The proof lies in the fact that Gediz confesses to a shocked Müge that he wishes Melek was his daughter rather than Sancar’s; and that he wishes he was the one accompanying Narê to Montenegro to rescue their child! There cannot be a franker admission evidencing how much he envies his best friend than this! In this respect, we can safely assert that the ‘civilized’ man is no different from the ‘simple’ one when it comes to primeval instincts such as finding the perfect mate!

Both men react according to their individual temperaments: Sancar with unrepressed explosive anger and Gediz with an air of apparent frivolity to camouflage his true feelings.  It is truly unfortunate that in his entire life, Sancar has trusted only two people completely – his beloved and his best friend, and ( in his view)both have let him down brutally.

Narê with her poorly and (in retrospect) tragically thought out plan to prevent him from killing Akin, and Gediz with his untimely outburst about his feelings for Narê. In this context, we cannot help but be a trifle upset with Gediz for his outburst. Of all people, Gediz knows Sancar best and he should have known better than to overestimate his control over his own feelings. This appalling   error, perceived as ‘betrayal’ in Sancar’s book must be paid for heavily. ‘Send her away’, Sancar had begged Gediz earlier as even the sight of Narê was like a knife in the heart; and the latter, moved to tears by the obvious pain his friend was in, promised to do just that.

Sadly, Gediz betrays Sancar’s confidence when he learns of Narê’s trauma and completely retracts from his promises. Not only does he employ Narê at the port; but also unknown to her, blurts out his feelings to an enraged Sancar. With this confession, Gediz breaks the unwritten but clearly understood rules of friendship, loyalty and trust as he resorts to the unforgivable: scoffing at his brother’s pain while confessing his own feelings for his friend’s beloved! 
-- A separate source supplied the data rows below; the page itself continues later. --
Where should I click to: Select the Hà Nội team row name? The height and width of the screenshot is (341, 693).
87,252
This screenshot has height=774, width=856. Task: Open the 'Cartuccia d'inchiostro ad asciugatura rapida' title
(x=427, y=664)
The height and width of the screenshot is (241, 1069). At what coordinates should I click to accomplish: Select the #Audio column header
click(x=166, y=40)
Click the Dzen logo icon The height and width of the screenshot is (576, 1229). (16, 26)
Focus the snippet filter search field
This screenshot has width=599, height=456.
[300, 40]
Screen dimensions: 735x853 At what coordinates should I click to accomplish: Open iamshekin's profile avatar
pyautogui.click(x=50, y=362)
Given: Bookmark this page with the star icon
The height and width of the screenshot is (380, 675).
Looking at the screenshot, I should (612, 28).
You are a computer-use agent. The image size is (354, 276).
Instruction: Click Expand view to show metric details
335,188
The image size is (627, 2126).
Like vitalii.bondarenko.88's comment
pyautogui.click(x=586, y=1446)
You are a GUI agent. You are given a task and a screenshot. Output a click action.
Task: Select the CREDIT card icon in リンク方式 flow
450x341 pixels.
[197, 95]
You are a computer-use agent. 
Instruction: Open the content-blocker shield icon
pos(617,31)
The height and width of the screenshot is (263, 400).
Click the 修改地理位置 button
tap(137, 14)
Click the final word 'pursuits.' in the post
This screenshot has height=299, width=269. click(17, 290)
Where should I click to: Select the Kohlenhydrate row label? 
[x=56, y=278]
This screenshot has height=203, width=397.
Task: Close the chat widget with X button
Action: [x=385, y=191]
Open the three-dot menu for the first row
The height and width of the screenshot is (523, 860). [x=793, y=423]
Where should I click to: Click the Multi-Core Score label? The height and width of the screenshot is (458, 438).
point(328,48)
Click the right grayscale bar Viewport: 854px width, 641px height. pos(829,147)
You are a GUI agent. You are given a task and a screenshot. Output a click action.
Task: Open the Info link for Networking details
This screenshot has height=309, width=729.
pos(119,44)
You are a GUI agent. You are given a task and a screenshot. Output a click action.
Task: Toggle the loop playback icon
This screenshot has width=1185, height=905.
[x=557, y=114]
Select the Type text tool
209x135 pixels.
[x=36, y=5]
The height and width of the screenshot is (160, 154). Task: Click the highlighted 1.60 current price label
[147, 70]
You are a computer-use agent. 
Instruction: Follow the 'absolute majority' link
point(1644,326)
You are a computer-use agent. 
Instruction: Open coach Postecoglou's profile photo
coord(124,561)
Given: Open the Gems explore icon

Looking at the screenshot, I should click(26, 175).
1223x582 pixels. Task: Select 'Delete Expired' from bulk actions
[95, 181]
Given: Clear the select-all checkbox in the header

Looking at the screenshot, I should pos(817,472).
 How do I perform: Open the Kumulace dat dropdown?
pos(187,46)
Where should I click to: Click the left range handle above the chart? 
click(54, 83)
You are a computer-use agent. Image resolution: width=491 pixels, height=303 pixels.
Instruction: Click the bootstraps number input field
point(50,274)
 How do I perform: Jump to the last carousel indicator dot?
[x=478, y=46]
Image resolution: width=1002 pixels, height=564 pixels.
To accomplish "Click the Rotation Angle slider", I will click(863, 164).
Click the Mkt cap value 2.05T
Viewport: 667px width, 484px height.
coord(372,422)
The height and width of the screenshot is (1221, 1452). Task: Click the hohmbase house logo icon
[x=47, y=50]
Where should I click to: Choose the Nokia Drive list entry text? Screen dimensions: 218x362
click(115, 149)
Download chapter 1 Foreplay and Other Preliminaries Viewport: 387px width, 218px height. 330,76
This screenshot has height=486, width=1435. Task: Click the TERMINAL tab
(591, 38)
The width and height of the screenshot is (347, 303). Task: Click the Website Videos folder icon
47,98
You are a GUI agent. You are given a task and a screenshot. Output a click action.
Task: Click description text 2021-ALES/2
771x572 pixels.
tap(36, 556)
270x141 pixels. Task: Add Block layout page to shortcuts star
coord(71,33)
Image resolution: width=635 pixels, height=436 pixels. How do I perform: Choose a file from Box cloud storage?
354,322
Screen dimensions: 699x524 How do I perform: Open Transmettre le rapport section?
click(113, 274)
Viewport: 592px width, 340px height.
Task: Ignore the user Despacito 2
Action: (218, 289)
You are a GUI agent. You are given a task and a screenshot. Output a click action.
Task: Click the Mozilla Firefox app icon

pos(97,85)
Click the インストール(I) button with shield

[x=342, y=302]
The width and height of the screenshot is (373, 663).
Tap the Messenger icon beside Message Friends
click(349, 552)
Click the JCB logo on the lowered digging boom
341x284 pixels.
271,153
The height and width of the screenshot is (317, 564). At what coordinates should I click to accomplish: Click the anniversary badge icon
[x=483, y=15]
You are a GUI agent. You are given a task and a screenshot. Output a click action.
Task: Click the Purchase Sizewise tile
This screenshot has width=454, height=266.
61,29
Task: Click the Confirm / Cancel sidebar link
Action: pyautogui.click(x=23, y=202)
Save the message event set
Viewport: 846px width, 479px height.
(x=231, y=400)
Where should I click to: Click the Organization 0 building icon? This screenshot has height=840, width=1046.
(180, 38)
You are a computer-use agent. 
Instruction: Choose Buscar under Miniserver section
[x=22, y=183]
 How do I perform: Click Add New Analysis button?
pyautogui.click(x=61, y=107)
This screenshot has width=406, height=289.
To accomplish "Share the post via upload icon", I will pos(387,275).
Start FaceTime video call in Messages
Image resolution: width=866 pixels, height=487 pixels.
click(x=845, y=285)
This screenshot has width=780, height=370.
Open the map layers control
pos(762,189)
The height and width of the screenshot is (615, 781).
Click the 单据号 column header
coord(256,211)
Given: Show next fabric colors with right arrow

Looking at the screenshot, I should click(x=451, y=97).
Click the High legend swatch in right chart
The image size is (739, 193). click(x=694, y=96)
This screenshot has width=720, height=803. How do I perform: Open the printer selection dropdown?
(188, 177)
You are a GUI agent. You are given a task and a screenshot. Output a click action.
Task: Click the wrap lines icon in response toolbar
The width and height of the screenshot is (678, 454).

The outburst acts like a bolt of lightning under a thundering sky as the erstwhile friends slug it out in heavy rain while a horrified Narê and Halise watch from the ringside. The eight year friendship and partnership which had been teetering on the edge ever since Gediz realized his feelings for Narê receives a death blow. Numbed by the catastrophic mistake he has made, Gediz  is caught completely off balance by the swift retribution and immediate retaliation that follows.

Severing all contacts with the man he has loved like a brother, Sancar predictably breaks the partnership, wipes out the friendship and ends the saga of the ‘best men.’